08/10/2008

La Terre ne nous appartient pas, nous appartenons à la Terre !

C’est en substance ce qu’a déclaré le théologien de la libération Leonardo Boff lors de sa conférence mardi soir à Genève. Il s’agit d’un renversement non seulement éthique, mais aussi spirituel, de notre regard sur le monde et tout ce qui le compose et lui permet de vivre.

La Terre promise ne l’est plus dès que nous l’accaparons.

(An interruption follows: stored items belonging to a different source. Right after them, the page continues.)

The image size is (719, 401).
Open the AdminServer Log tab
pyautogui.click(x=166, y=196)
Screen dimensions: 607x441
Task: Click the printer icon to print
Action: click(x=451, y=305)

Alors nous l’épuisons et au final nous serons nous-mêmes détruits et engloutis par les dysfonctionnements que nous aurons provoqués à force de lui avoir manqué de respect.

Affirmer que nous sommes « poussière et que nous retournerons à la poussière » n’est pas une considération cynique sur l’existence humaine, c’est la prise de conscience de notre propre fragilité et de nos propres limites qui est le fondement d’une éthique sociale et fixe le cadre de notre responsabilité écologique, socio- économique et  politique.

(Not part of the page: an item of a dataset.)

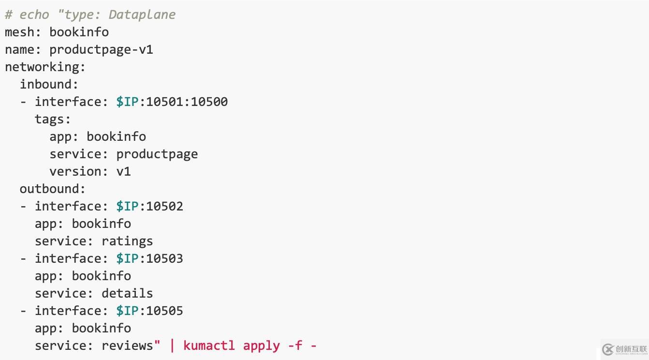This screenshot has width=649, height=360.
Task: Click the kumactl apply -f - command
Action: click(x=250, y=345)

La crise financière actuelle est un signe que nous avons perdu le sens de la mesure. Il en va de même des dérèglements du climat et du fossé qui se creuse entre le Nord et le Sud, entre les centres et les périphéries. Pour remédier à tout cela, il ne suffit pas d’affiner le concept de « développement durable » qui revient actuellement dans tous les discours.

Il nous faut changer d’état d’esprit, remettre l’humain et l’humanité au cœur de nos priorités et de nos activités, relire de manière critique les notions de progrès, de développement et de profit lorsqu’elles ne sont plus orientées par le bien commun. Notre véritable liberté c’est de faire des choix qui nous maintiennent dans la Vie en sachant que cette qualité de vie avec un grand « V » dépend aussi de celle des autres.

Pour que la nouvelle Constitution soit habitée par un souffle, par une vision, j’espère que l’Assemblée qui sera élue le 19 octobre se donnera le temps de cette réflexion sur nos valeurs fondamentales et la manière de les mettre en œuvre dans les prochaines décennies.